Do not fear, for I have redeemed you; I have called you by name, you are mine. When you pass through the waters, I will be with you; and through the rivers, they shall not overwhelm you; when you walk through fire you shall not be burned, and the flame shall not consume you. You are mine.
II. Jesus stepped forward when he heard John preaching at the River Jordan. John was calling for people to depart from business as usual and embrace another life-style. John warned, “The ax is ready for trees that don’t bear spiritual fruit.”
Whatever spiritual maturation Jesus had been going through in his 20s, he heard his call to action at the River Jordan. Only, this was happening at the time of more civil unrest in Israel. Bands of zealots were raiding and marauding Roman installations. Executions were common.

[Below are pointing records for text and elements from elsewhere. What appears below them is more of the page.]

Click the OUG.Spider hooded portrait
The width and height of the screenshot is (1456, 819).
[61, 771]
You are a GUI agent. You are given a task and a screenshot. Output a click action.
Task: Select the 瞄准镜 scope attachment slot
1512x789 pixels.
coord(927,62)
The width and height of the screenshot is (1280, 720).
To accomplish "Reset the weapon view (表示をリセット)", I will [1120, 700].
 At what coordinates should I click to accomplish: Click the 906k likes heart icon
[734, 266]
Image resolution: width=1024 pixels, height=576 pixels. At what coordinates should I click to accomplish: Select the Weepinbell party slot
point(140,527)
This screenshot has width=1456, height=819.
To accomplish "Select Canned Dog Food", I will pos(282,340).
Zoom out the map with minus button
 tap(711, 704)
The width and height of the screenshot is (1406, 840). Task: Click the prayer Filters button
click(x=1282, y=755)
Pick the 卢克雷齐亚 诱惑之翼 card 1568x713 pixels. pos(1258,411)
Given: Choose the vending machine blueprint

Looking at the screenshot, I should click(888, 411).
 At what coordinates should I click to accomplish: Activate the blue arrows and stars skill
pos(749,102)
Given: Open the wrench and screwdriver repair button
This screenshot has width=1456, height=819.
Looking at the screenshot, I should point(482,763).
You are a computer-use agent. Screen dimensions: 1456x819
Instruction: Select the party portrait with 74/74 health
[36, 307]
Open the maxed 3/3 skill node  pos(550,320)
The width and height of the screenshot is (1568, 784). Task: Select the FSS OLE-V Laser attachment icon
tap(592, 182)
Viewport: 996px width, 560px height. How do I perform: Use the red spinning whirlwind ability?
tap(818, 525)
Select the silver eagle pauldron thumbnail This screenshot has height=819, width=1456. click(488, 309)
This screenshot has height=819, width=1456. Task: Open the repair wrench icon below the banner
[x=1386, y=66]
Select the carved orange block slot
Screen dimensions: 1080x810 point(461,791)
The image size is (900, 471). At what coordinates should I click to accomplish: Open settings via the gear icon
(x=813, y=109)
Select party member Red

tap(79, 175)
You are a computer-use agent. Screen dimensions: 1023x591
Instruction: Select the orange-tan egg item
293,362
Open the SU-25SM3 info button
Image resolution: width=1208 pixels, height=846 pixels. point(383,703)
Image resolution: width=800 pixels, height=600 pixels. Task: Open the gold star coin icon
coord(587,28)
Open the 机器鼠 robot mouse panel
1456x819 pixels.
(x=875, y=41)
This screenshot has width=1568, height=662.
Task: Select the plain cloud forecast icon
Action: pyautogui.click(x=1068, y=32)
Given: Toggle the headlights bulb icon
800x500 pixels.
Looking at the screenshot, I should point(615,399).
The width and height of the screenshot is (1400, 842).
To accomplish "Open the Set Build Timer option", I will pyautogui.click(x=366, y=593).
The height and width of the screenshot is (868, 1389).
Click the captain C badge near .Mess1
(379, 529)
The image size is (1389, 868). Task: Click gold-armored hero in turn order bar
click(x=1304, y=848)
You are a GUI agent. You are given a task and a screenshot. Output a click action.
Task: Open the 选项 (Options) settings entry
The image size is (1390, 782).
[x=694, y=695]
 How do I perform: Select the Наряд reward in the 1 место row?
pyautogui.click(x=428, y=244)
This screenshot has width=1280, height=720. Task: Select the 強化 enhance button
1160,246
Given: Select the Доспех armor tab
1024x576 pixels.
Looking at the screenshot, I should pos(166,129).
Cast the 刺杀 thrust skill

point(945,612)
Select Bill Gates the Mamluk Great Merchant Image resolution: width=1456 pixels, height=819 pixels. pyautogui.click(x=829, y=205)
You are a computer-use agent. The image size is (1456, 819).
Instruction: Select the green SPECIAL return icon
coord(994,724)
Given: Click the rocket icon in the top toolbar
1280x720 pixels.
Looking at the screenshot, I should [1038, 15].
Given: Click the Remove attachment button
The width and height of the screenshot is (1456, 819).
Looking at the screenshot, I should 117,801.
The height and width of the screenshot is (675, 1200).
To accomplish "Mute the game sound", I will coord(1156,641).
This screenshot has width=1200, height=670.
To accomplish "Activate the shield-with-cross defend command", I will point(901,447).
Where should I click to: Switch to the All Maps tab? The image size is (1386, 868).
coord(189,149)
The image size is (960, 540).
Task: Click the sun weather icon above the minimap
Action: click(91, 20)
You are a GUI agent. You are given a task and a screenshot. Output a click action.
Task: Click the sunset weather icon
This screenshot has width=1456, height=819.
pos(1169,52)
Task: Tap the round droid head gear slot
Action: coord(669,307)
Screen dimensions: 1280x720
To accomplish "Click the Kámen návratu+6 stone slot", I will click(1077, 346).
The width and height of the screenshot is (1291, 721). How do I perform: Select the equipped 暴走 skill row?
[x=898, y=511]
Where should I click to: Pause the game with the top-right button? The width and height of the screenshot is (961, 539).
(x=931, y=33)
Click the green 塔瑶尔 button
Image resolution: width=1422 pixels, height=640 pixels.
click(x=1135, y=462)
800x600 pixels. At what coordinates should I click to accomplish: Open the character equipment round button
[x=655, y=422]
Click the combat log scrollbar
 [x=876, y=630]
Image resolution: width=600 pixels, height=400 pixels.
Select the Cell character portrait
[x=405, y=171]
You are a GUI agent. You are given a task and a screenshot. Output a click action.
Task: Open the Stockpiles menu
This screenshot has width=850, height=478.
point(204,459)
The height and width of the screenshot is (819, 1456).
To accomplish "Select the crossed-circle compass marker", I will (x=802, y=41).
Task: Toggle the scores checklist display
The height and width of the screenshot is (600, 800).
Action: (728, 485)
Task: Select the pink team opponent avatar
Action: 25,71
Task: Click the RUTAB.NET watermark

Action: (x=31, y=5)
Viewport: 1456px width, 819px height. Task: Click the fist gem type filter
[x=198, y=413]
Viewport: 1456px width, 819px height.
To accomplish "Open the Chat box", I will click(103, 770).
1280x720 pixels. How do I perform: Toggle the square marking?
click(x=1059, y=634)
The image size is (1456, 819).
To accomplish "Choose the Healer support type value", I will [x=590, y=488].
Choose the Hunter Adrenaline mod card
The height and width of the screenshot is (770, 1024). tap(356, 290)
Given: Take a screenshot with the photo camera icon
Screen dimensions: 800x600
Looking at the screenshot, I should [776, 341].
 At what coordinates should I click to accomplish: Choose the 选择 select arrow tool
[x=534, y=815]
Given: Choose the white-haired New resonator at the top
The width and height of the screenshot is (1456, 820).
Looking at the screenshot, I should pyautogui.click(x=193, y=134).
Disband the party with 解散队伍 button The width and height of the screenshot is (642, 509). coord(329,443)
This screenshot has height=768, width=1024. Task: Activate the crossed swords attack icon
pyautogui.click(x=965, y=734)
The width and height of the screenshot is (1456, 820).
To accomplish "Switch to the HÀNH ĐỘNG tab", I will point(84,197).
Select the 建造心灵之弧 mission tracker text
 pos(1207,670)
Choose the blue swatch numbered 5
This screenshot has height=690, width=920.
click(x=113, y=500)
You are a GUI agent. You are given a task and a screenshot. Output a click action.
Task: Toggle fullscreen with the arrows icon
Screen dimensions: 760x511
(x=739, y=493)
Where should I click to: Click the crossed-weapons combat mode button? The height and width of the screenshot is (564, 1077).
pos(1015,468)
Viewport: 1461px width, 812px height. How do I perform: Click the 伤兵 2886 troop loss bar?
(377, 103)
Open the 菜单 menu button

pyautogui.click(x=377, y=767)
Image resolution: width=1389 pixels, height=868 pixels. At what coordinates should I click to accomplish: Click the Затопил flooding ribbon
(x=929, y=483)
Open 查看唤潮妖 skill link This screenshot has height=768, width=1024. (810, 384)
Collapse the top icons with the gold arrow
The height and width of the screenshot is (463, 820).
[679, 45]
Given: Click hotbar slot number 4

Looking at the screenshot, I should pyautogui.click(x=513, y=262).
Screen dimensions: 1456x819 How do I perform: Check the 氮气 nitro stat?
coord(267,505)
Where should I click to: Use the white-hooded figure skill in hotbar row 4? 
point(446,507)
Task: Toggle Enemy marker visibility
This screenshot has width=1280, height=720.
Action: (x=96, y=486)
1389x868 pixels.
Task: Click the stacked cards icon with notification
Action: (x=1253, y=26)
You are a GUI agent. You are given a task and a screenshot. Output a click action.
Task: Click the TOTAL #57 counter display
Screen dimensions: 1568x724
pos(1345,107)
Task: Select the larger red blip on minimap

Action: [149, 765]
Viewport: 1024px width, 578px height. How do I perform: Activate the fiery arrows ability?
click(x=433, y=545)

John the Baptist was thought to be among the insurrectionists, but Jesus saw that John had more profound, spiritual ideas, and in the midst of dangerous turmoil Jesus stepped forward risking being mistaken for insurrectionists. They both were, and both were killed. So, the decisive moment was Jesus’ baptism.
Baptism is a ritual borrowed from ancient practices of ablution performed in many different cultures and religions. For followers of Christ, it isn’t about getting clean, like, “I want to wash that man right out of my hair,” or as when the impurities of living can be dissolved in water to be drained down the bathtub drain.
Unless you mean “cleaning up your act.” Getting right with God is the point.
How is that possible in standard Christian practice today? The act of baptism is supposed to be public and voluntary, as it was in the first three centuries. It took great preparation to be admitted for baptism, which took place at the Easter Vigil. Catechumens went through a long preparation for this event.
However, as later theologians focused on the state of the soul, it was imagined that performing this act was a minimum requirement for salvation. So, it was deemed necessary to baptize infants, lest they should die without benefit of grace. This magical thinking borders on superstition, of which there is a lot in Christianity.
Nevertheless: it is good that someone has said these words over a newborn’s head:
Do not fear, for I have redeemed you; I have called you by name, you are mine. When you pass through the waters, I will be with you; and through the rivers, they shall not overwhelm you; You are mine.
But infant baptism cheated us out of the decision that Jesus himself made–a public and voluntary commitment to God. Today few of us remember our baptisms. Confirmation is supposed to enlist our assent to what baptism did for us, except it turns out in many denominations to be just an academic exercise serving as induction to the church community. It is in some denominations a condition of receiving communion.
Christian life lacks the public opportunity Jesus had to align himself actively with God’s will. Baptism should express our wish, or decision to live a godly life in a ritual that galvanizes the will.
Is there anything else comparable that accomplishes the same thing? The altar call? The renewal of one’s marriage vows? There are not many rites of passage left in secular society like baptism. What can we do to duplicate it? How are we to respond to John’s admonition: The ax is ready for trees that don’t bear spiritual fruit.
What would you do if you needed to reinforce your commitment to, say, democracy? A vigil, a demonstration, like last Thursday night? The peaceful demonstration may be the modern sacrament. Think of the march on Selma, or the 1963 March on Washington.
By the same token, what would you do if you needed to reinforce your commitment to Eliot Church? Do we have a ritual that projects publicly our commitments and values? Is there anything on our front lawn, in front of the imposing Greek Revival pillars and Christopher Wren steeple? Or are we mute?
Where do we proclaim for all to hear and see, Water blesses us, as it blessed Jesus. Do we bless water with every swallow, and with every decision we make?